Этим можно было и ограничиться, сославшись на непреодолимую немоту, но всё-таки постараюсь объясниться. Есть такой студенческий жанр, называется «предлагаемые обстоятельства», в котором тебе даются разной степени идиотичности ситуации, диалоги, повороты событий, а тебе нужно сыграть, срежиссировать или смонтировать всё это так, чтобы в итоге получался «смысл и рифма». И вот, значит, режиссёр-оскароносец Михалков, контролирующий на площадке и вне её буквально каждый чих, сам себе (а кто же ещё) ставит ровно такую задачу. Придумывает предельно неловкую ситуацию в стиле фон Триера, помещает туда случайных людей в стиле герметических триллеров, устанавливает характеры, взятые из первого фильма, прописывает рассыпные диалоги в стиле диалога с самим собой, суёт в руки Котову резиновую утю и — начинает снимать.
Со студенческим заданием Михалков, разумеется, справился на ять, уж что-что, а профессией он владеет, это же чисто механическая задача на режиссуру как профессию — придумать разбор, в котором у всего приданного сценарного бреда появляется смысл и внутренняя логика, в меру искусственная, в должной степени мелодраматическая, заметно рассыпающаяся при малейшей попытке критического разбора, но всё-таки логика.
Но что это за логика? Где этот психиатр, который возьмётся препарировать хладный трупик чужих страхов, фобий, проговорок и комплексов? Внезапный тельник Котова, лупцующая его Маруся, секс в галифе, пьяненькая бабушка, ребёночек этот, аки троянский конь в пальто. Бегство на волю, в пампасы. Кич. Тяжёлый психиатрический бред. Квазилогика бытовой шизофрении.

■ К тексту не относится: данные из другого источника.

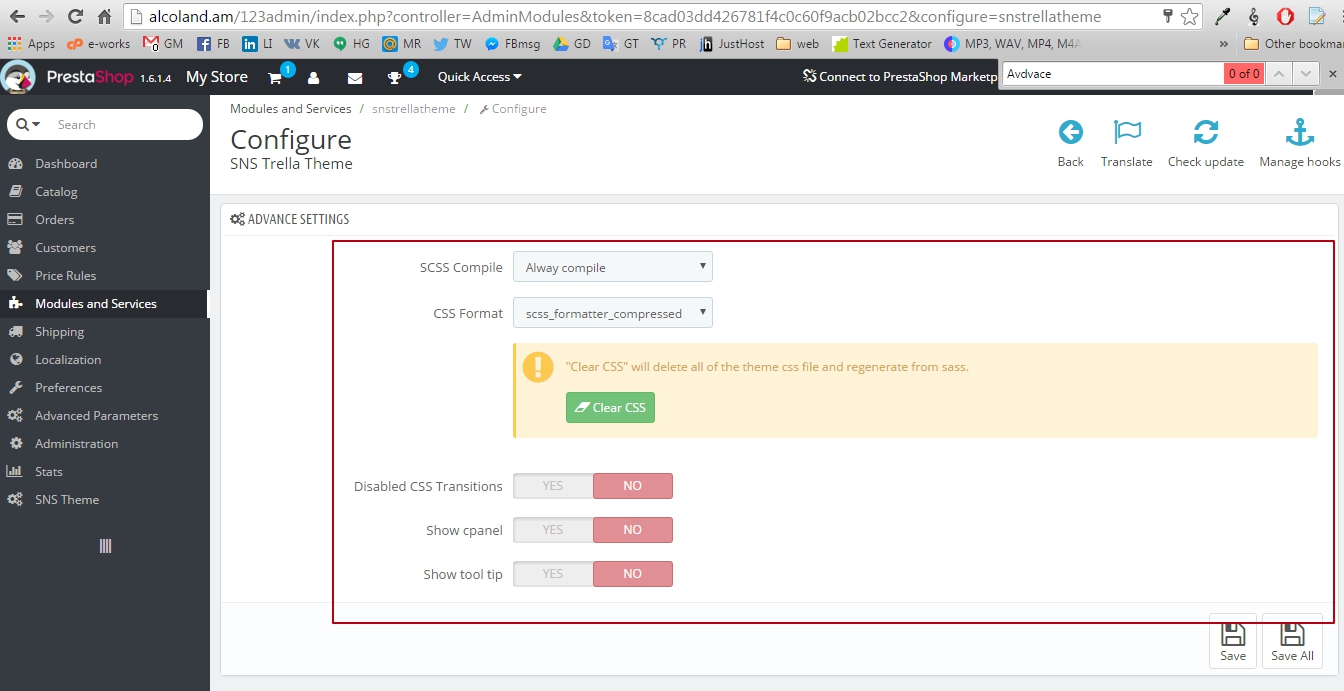Screen dimensions: 1344x691
Task: Click the Save All button
Action: [1292, 640]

И на этом фоне героический поход с палками, искомый бадабум и танкистский эпилог — это уже такой скромный кунштюк, экая безделица, так, лёгкое баловство. Дальше можно снимать уже сериал, «Котов на Халхинголе», «Котов против Гитлера», «Котов: Муссолини капут» и далее вплоть до личного вклада в разрешение Карибского кризиса, как в поздних книгах Юлиана Семёнова или, если хотите, в продолжениях «Операции «Игельс». С той же невеликой ценностью в плане искусства.
Так что, господа, Михалков был прав, сначала посмотрите фильм до конца, взгляните в глаза этой бездне, постучите сами себе с той стороны самого дна. И только тогда делайте выводы.
Только не забывайте при этом любить кино.
696 Прочтений • [Утомлённые солнцем 3: Цитадель: Утя и мышка-норушка в тылу врага] [16.09.2012] [Комментариев: 0]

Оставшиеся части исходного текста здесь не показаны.